Figure 4.

Kinetics of NAD⁺ inhibition for NADH-tNAD⁺ transhydrogenase and NADH-UQ₀ reductase activities. Data are presented in double-reciprocal plot form. Lines through data were generated using kinetic and inhibition constants from global fits of the original velocity vs substrate data with assumptions as described in the text. (A) Inhibition of transhydrogenase activity by NAD⁺ with NADH as the varied substrate. Reaction mixtures contained 25 nM NDH-2 and 1.0 mM tNAD⁺ as the fixed substrate with 0.0 mM NAD⁺ (○), 1.0 mM NAD⁺ (●), or 2.0 mM NAD⁺ (△). Fitting of data to obtain K_i values assumed noncompetitive inhibition. (B) Inhibition of transhydrogenase activity by NAD⁺ with tNAD⁺ as the varied substrate. Reaction mixtures contained 25 nM NDH-2 and 0.2 mM NADH with 0.0 mM NAD⁺ (○), 0.2 mM NAD⁺ (●), or 1.0 mM NAD⁺ (△).
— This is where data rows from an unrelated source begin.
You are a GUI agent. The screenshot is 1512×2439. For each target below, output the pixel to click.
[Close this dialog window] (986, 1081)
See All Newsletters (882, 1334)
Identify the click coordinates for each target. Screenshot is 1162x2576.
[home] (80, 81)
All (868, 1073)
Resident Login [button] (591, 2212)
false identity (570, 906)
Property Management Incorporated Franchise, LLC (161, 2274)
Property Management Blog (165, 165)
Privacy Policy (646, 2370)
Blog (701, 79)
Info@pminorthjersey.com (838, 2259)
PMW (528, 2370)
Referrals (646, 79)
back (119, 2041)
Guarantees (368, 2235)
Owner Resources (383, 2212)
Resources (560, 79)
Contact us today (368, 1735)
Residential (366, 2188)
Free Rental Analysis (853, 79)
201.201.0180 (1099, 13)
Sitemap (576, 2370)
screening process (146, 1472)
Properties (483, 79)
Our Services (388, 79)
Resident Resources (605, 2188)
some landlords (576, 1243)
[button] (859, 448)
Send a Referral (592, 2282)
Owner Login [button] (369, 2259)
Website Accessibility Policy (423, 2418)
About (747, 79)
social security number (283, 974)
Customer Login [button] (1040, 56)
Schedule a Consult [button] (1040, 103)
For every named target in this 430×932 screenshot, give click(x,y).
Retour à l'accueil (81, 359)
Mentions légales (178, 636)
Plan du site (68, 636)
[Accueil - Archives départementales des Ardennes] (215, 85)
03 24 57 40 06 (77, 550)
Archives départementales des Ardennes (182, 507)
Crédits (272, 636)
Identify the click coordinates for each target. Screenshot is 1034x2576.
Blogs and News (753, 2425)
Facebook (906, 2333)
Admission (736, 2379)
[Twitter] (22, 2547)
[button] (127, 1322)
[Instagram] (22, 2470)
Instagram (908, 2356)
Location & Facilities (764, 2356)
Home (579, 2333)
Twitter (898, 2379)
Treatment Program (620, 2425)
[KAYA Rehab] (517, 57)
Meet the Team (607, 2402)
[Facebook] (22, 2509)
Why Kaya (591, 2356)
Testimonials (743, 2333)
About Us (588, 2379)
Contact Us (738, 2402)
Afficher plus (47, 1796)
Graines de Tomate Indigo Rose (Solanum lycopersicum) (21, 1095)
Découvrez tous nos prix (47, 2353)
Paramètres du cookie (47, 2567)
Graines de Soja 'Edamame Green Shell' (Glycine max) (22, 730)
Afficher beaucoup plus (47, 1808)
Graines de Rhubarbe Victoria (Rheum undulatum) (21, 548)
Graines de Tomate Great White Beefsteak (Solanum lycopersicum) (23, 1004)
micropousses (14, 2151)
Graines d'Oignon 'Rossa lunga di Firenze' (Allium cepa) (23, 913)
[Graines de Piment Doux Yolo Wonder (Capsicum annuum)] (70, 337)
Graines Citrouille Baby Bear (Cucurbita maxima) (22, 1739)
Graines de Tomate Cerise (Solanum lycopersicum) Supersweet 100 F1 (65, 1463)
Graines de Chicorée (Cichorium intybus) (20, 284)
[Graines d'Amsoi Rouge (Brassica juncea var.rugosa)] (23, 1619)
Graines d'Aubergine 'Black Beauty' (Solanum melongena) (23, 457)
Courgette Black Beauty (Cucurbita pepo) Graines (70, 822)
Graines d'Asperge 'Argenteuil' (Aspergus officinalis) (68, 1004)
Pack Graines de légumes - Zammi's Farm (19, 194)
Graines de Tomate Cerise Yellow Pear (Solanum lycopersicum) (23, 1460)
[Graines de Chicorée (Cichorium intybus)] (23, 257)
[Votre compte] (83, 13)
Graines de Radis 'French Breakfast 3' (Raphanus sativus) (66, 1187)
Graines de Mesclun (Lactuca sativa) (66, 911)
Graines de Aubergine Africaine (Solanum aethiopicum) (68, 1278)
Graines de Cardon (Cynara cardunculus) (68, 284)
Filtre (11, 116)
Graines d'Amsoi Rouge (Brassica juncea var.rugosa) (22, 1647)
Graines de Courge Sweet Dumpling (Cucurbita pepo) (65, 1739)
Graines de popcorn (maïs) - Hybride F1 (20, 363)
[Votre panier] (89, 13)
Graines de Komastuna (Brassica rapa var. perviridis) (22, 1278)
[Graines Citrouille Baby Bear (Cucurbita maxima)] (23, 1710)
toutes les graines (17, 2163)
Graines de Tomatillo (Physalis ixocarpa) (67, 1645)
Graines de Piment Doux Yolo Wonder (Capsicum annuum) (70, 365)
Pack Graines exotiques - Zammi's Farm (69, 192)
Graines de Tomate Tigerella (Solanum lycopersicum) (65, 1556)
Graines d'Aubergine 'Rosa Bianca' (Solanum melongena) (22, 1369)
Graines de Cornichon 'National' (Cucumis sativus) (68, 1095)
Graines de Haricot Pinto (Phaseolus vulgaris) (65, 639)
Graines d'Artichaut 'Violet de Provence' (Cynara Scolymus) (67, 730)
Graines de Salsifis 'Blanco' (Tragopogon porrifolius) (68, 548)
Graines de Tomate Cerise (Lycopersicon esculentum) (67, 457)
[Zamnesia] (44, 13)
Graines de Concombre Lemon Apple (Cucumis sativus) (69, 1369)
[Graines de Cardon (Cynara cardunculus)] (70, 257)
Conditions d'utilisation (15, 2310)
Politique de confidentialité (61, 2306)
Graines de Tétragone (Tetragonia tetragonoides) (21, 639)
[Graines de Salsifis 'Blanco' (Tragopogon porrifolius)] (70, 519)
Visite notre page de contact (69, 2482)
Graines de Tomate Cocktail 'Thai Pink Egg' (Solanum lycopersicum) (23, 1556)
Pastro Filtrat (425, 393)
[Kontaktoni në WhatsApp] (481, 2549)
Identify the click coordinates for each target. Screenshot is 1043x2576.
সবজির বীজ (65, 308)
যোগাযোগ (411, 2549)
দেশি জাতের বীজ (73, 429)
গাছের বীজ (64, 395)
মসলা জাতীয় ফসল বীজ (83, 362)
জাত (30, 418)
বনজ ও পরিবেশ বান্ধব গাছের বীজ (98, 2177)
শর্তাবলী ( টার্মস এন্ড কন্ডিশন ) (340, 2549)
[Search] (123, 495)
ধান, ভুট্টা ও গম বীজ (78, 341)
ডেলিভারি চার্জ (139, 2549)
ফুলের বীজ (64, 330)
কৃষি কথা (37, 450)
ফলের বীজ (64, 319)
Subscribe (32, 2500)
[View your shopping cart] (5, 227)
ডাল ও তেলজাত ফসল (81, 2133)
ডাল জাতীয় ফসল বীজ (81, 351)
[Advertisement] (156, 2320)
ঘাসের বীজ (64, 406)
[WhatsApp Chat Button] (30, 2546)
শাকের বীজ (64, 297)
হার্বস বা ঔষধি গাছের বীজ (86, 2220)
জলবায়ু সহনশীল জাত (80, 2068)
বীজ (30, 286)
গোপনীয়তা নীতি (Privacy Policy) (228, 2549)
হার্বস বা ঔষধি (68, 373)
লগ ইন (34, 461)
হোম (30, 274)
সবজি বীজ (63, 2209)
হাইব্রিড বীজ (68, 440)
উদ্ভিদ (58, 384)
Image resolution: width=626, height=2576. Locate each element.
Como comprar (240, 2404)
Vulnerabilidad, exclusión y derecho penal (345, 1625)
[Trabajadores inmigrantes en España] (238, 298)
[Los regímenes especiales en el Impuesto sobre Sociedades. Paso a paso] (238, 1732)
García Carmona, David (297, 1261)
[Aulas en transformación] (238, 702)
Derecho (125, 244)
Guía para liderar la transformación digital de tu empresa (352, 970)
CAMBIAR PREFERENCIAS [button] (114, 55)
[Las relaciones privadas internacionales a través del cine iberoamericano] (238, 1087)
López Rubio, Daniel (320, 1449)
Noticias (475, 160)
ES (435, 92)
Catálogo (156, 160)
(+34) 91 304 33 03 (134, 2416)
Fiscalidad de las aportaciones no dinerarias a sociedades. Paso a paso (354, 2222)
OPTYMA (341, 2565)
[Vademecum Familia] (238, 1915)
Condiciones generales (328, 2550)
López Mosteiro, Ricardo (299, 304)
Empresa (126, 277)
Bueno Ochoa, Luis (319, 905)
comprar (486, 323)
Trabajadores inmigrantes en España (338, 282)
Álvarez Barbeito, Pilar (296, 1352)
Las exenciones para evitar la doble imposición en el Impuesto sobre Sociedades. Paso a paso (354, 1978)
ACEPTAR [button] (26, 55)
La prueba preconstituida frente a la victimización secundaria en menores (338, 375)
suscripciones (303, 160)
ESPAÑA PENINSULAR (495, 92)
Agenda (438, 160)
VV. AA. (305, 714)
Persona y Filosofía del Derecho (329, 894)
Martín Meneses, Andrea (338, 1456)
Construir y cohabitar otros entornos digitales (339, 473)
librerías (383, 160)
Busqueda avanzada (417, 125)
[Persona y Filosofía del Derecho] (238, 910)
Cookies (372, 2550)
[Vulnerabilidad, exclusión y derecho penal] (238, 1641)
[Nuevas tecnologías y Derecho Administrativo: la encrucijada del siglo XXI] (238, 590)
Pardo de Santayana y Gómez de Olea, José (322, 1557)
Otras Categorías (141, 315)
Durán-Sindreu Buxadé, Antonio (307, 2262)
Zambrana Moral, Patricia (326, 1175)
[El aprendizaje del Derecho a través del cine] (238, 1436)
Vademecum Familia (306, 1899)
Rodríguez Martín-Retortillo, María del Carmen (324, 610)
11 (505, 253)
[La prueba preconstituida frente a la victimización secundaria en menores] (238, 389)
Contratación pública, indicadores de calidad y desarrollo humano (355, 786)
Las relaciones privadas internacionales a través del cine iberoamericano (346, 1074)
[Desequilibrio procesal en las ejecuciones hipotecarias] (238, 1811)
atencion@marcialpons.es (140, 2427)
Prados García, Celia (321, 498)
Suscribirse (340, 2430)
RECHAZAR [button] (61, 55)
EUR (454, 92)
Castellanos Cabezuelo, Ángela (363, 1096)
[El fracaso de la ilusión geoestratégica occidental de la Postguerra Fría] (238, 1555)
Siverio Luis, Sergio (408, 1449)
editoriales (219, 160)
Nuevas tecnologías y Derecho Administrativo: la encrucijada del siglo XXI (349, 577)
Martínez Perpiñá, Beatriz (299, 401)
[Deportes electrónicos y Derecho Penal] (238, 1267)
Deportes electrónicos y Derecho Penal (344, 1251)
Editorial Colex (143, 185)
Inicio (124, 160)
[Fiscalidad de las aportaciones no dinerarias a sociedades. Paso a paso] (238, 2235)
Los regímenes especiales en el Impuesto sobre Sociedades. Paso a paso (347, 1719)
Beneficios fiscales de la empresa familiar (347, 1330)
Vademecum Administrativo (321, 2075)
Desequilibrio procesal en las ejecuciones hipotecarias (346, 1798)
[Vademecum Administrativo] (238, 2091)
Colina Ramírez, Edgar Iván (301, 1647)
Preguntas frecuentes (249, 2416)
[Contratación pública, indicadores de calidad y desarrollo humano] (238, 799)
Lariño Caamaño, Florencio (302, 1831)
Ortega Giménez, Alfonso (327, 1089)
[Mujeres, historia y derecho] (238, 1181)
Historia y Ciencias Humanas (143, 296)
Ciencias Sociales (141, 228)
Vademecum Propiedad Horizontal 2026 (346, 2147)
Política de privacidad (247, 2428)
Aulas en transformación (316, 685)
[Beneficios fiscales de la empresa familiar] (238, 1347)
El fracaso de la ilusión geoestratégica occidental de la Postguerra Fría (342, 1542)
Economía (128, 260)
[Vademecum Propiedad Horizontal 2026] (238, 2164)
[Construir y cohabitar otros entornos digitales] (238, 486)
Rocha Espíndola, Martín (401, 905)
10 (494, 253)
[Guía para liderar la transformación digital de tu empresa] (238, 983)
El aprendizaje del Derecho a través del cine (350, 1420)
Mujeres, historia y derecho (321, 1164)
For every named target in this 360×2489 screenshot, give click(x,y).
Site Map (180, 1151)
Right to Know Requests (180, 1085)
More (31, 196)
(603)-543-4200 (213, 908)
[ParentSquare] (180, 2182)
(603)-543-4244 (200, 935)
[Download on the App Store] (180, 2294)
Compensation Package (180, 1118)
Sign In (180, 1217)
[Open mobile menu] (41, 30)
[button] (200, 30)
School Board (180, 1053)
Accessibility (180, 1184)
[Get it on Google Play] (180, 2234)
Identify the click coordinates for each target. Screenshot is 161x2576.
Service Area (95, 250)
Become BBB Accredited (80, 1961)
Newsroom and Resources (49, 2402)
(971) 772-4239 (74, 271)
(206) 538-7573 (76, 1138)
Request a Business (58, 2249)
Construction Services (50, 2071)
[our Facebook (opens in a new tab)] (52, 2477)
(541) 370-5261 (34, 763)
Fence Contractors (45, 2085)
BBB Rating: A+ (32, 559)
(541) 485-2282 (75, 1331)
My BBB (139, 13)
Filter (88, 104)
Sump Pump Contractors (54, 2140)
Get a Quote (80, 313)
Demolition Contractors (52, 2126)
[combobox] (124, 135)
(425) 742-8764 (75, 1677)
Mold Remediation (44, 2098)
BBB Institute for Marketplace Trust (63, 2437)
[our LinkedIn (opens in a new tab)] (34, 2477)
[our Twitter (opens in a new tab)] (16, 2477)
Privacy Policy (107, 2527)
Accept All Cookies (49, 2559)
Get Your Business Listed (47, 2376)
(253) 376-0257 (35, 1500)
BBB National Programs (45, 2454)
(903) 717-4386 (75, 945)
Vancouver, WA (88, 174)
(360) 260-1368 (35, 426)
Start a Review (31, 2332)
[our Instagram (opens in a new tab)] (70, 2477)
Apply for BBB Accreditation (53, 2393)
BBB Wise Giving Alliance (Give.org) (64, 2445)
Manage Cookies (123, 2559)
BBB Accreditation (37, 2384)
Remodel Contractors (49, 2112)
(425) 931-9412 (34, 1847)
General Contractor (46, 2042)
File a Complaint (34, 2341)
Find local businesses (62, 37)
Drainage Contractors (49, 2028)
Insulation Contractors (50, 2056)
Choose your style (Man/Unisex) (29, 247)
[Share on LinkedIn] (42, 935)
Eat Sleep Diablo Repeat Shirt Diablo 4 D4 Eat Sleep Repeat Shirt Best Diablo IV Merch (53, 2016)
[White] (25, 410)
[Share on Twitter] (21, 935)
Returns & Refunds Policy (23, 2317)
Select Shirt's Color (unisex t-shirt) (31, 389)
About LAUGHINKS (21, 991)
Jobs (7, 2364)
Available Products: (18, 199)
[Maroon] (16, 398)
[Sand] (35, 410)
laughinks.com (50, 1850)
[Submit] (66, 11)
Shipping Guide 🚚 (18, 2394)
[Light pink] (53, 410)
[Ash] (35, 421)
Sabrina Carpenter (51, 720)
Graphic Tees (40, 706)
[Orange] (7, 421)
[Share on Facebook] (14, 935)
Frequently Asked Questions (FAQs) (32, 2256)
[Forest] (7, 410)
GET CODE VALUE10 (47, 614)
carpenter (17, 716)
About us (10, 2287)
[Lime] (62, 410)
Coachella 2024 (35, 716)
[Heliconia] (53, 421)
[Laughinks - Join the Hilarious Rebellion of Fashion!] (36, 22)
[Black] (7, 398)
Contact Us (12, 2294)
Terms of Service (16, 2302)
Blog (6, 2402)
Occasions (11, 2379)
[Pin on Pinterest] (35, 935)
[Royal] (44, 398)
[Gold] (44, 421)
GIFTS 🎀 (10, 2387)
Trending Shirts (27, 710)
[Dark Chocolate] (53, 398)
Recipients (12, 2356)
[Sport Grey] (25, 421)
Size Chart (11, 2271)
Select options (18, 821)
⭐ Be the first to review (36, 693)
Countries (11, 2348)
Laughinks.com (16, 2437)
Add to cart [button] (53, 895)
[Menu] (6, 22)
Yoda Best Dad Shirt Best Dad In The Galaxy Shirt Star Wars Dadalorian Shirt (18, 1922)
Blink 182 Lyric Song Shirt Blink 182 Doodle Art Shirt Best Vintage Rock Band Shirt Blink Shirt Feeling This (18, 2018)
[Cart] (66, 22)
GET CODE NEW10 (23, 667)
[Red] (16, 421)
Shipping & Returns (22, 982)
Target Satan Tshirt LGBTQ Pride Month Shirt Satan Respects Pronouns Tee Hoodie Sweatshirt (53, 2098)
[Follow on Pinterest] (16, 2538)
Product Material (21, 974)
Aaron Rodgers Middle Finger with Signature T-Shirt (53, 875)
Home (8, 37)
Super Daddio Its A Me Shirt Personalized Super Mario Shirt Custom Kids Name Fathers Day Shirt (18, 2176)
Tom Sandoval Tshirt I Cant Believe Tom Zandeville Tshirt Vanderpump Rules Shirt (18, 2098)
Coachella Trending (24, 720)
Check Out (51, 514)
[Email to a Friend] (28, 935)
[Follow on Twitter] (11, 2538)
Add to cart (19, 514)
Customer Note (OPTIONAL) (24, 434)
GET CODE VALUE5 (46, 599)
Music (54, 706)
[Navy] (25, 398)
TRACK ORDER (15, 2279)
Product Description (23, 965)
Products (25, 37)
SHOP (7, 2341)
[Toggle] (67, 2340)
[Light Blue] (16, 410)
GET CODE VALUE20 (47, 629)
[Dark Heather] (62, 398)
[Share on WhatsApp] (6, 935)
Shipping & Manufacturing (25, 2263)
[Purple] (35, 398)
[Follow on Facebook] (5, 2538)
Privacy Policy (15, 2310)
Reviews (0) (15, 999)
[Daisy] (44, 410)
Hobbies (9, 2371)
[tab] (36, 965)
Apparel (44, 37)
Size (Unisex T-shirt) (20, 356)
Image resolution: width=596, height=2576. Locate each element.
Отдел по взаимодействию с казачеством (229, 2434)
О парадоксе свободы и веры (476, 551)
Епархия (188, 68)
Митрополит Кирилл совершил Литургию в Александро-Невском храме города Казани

Data were fit assuming competitive inhibition. (C) NAD⁺ inhibition of NADH-UQ₀ activity with NADH as the variable substrate and UQ₀ at a fixed concentration. Reaction mixtures contained 5.0 nM NDH-2 and 2.0 mM UQ₀ with 0.0 mM NAD⁺ (○), 0.5 mM NAD⁺ (●), or 1.5 mM NAD⁺ (△). Data were fit globally assuming uncompetitive inhibition. (D) Inhibition of NAD⁺ on NADH-UQ₀ reductase activity with UQ₀ as a variable substrate and NADH at a fixed concentration. Reaction mixtures contained 5.0 nM NDH-2, buffer, and 0.125 mM NADH with 0.0 mM NAD⁺ (○), 0.5 mM NAD⁺ (●), or 1.5 mM NAD⁺ (△). Data were fit assuming competitive inhibition.